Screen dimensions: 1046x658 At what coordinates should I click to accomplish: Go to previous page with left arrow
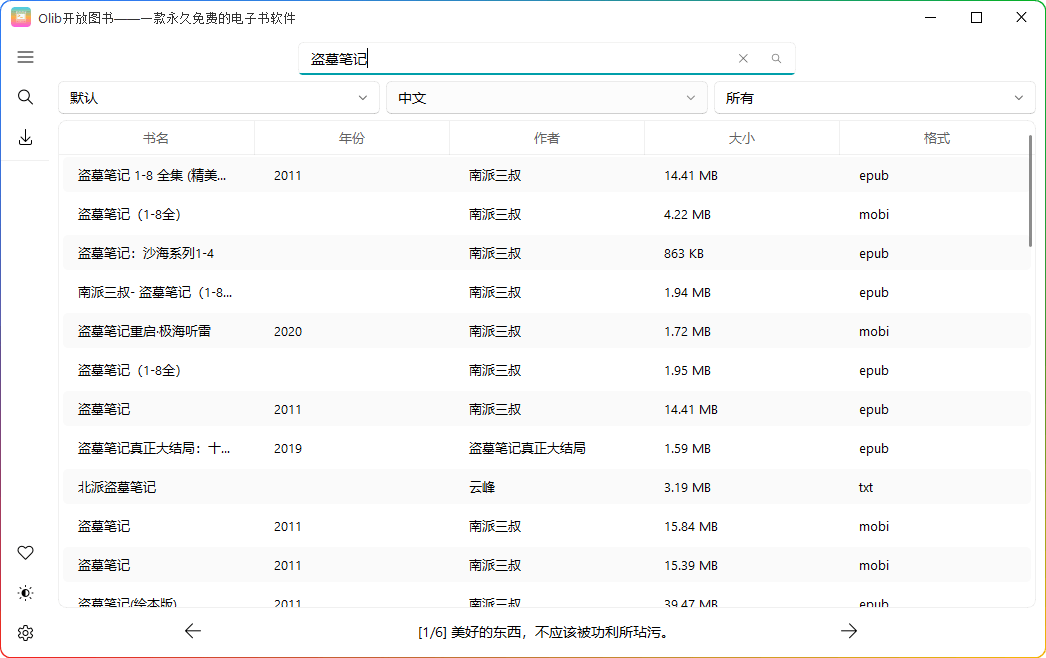tap(193, 631)
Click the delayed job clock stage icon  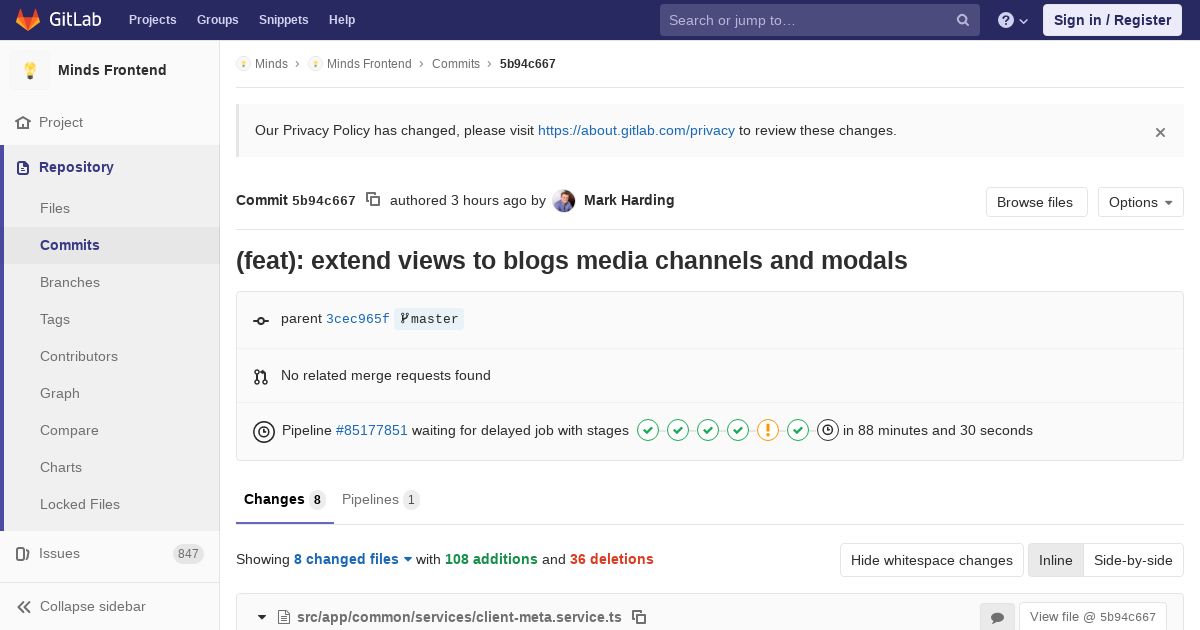[x=827, y=430]
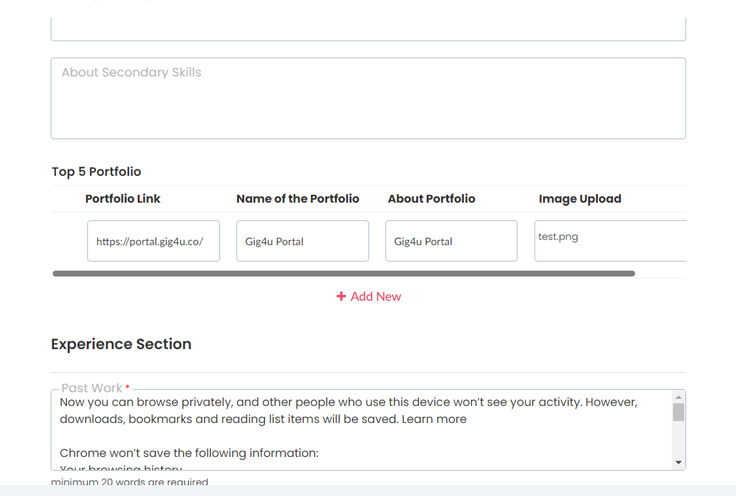Select the Name of the Portfolio header

[x=298, y=199]
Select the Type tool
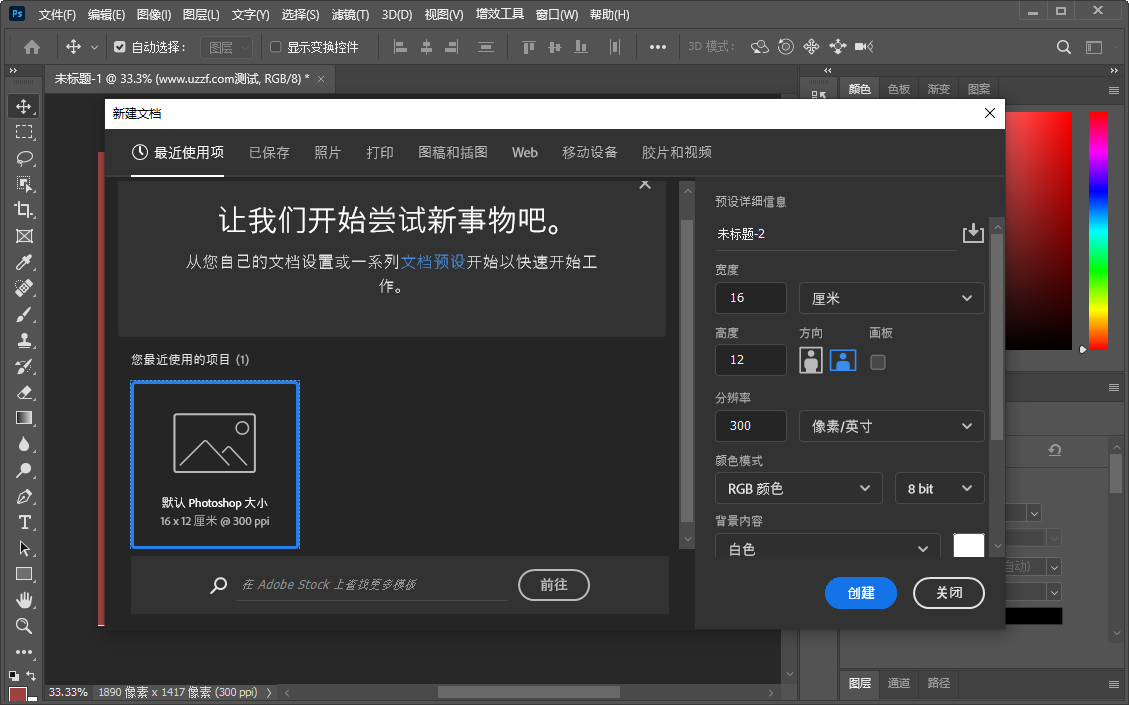Viewport: 1129px width, 705px height. [x=25, y=521]
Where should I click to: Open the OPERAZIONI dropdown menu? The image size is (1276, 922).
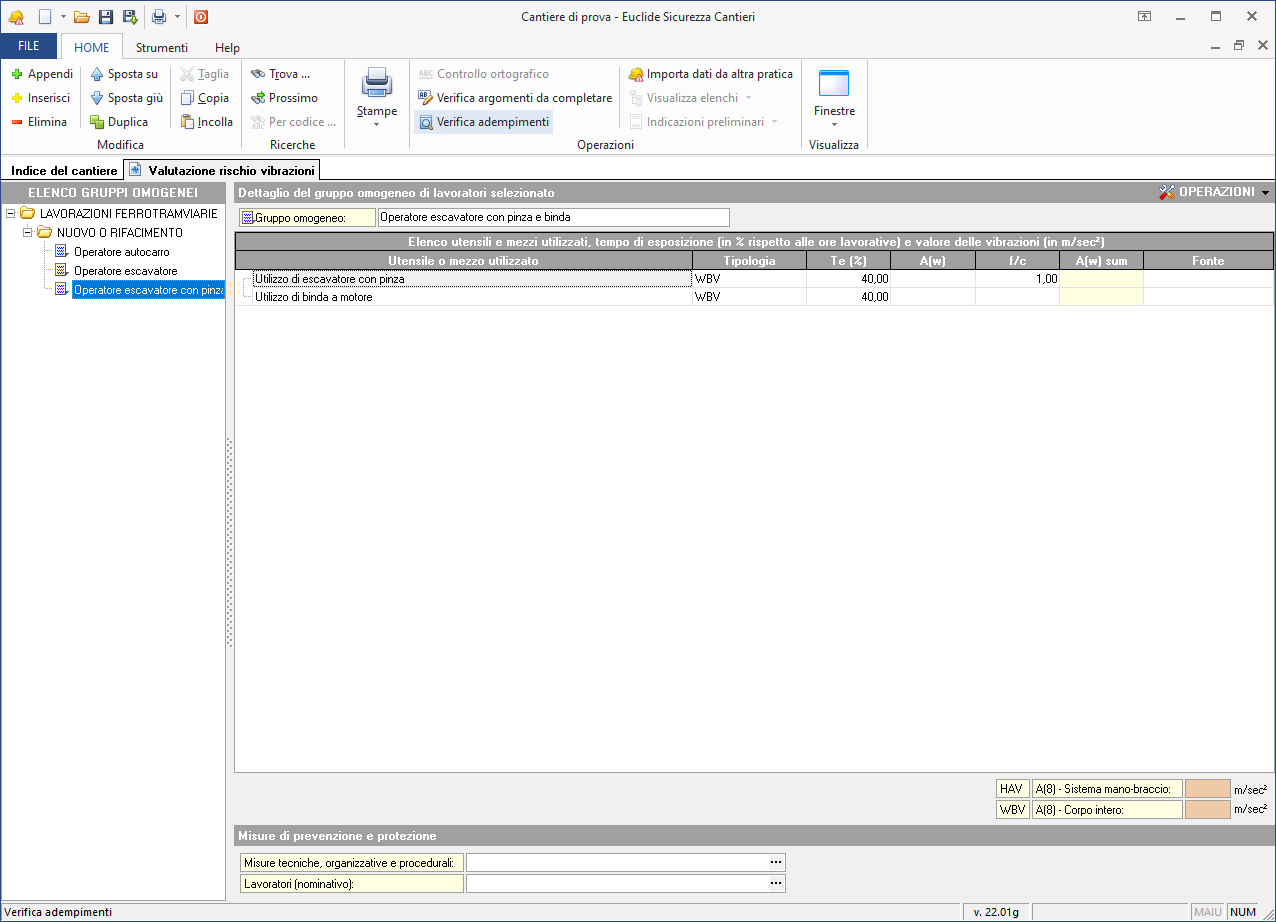tap(1214, 192)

• [What needs to be done]:
Once the line containing "Where should I" is found, write out exactly that line and each line after it through the end of the entries, omitting pictures.

• [Worked solution]:
Where should I click to: Open the OPERAZIONI dropdown menu? The image size is (1276, 922).
tap(1214, 192)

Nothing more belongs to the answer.